Yeah I figured that out. It’s not pulling in motion sensors, leak detector, smoke detector

Motion and leak should work since those are just binary sensors. I’m not sure about smoke since I don’t have any to test out. Can you tell me what the Device Type (String) is for your motion and leak sensors? It’s a little tricky to get this info in HS4. You have to go to http://<ip_address>/deviceutility, find your motion sensor, and then click on it, and finally go to the Advanced tab to see it.

My motion and leak sensors are “Z-Wave Sensor Binary”.

For the motion sensor it’s the DSM-200 plug in the motion sensor device says
Z-Wave Home Security for the motion sensor and the root device says Z-Wave Notification Sensor Root Device

for the leak sensor the root says Z-Wave Notification Sensor Root Device and the water notification says Z-Wave Water Notification

strangely enough it’s picking up root devices like the DSM temperature and luminance, the temp on the leak sensor and the battery on the smoke detectors (first alert)

@plotty - As a test, change the Device Type (String) for one of your motion sensor devices from “Z-Wave Home Security” to “Z-Wave Sensor Binary”. Do the same for “Z-Wave Water Notification” for your leak sensor.

The component doesn’t care about root vs. child devices. It looks at every HS device reference and tries to match against the Device Type (String). Temperature, Humidity, and Luminance are all supported which is why it picked up those HS devices. Battery is also supported.

@kenm thanks so much for your contribution. I have had great success using your HS custom component. Quick question. I have two HS4 instances monitoring two different properties. Is it possible to have two instances of your custom component in the same HASS instance? I would like to create one lovelace UI for two different instances of HS4. Thanks in advance.

Todd

Hi Todd ( @theadlee ) - Welcome to the party. Just to clarify, the custom component is the work of Mark Coombes, @marthocoo . I’m just doing a few enhancements and maintenance. While the low-level “pyhs3” library can support more than one HS instance, the custom component currently cannot. I know for sure it only looks for one set of configuration parameters but that shouldn’t be too hard to fix. I’ll have to review the code to get a more accurate scope. In the meantime, you can look into using MQTT to communicate between the two HS4 instances and then connect to one instance for some form of a UI.

@kenm This should not be too hard to accomplish and wouldn’t require any changes on the pyhs3 side, only with the component. I will try to take a look at the code tomorrow and see if I can make the changes soon.

@theadlee @kenm

If a brave soul wants to help me test (not recommended for your production system), I pushed some changes to the custom component that should allow the use of multiple instances of homeseer. To test, checkout the multiple-hometrollers branch on GitHub from inside your homeseer directory:

git checkout multiple-hometrollers

To test, changes are needed to the configuration.yaml parameters. The bridges key must be specified and a list of instances provided, even if using only one homeseer instance:

homeseer:
  bridges:
    - host: 192.168.1.10
      namespace: homeseer
      http_port: 80
      ascii_port: 11000
      username: default
      password: default
      name_template: '{{ device.name }}'
      allow_events: True
    - host: 192.168.2.20
      namespace: homeseer2

It is absolutely critical that the namespaces for the hosts be different! No checking is done in the test code at present but bad things will happen if they are not different.

This may or may not work as is, please let me know the errors you encounter and I will troubleshoot and fix.

It would also be useful for testers of the multiple bridges/HomeTrollers branch to test with just one entry under bridges as that should also verify if it’s working correctly. Thanks!

I’ll spin up a test instance of HA this afternoon and start to test. One thing I hadn’t thought of but just realized and that is my second HS4 instance doesn’t use any Z-Wave. It’s Philips Hue and MQTT only. I still should be able to test the multi-instance connectivity code.

You could also create a dummy device with a supported test string to see if it gets pulled in…

Great minds think alike. That was my plan.

◆ Given data:
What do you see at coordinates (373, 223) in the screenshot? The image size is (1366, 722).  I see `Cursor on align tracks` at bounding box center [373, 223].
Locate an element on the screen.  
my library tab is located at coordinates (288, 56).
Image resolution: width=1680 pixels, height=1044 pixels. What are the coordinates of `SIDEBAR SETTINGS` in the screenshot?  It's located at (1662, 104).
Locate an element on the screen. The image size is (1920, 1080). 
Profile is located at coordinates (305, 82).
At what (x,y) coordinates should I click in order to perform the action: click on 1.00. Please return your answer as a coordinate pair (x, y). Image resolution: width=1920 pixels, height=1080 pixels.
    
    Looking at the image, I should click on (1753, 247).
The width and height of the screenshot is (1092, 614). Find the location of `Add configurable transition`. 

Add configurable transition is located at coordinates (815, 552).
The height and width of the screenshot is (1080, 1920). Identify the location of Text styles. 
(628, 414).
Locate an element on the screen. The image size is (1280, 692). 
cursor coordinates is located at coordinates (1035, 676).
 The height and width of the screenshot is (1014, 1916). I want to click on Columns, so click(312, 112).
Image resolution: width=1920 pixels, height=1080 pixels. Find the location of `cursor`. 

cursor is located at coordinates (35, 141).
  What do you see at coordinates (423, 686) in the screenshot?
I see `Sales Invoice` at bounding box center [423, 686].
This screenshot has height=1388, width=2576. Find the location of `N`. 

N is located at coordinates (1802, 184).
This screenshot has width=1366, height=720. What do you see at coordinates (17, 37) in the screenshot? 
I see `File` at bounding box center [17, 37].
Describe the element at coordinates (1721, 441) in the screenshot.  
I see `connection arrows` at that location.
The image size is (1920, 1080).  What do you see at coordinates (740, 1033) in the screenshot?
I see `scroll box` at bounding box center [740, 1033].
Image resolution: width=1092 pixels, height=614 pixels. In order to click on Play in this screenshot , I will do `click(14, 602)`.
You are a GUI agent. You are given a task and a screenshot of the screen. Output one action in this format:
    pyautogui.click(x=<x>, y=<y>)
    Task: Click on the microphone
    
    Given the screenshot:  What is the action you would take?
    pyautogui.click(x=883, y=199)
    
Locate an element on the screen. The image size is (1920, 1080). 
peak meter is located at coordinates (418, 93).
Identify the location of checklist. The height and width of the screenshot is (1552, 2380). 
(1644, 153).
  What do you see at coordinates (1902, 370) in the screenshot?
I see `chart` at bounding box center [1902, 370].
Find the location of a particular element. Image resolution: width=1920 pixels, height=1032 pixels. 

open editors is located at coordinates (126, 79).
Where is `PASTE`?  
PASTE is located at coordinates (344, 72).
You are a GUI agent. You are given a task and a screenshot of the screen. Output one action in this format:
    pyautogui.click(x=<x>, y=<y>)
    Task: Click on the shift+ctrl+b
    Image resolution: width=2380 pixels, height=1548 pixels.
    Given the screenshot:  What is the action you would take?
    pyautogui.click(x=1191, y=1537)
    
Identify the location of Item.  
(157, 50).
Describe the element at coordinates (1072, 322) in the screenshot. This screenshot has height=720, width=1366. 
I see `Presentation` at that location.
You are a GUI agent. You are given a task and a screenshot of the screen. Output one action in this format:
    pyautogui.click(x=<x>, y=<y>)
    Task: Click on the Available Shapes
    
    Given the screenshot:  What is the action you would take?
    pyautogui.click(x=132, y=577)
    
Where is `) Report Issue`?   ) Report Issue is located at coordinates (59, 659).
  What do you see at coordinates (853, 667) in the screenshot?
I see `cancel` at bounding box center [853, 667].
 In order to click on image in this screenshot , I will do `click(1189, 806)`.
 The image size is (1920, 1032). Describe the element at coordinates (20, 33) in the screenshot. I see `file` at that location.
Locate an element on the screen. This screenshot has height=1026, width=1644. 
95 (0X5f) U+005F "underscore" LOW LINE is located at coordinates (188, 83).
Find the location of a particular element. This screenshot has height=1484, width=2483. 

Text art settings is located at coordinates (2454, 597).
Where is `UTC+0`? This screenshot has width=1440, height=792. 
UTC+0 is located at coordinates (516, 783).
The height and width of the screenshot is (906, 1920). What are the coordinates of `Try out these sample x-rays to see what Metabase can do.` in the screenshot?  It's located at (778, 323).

◆ What is needed:
In the HomeSeer custom component thread, which configuration.yaml key must be specified with a list of instances, even when only one homeseer instance is used?

◆ Solution to this exercise:
The bridges key.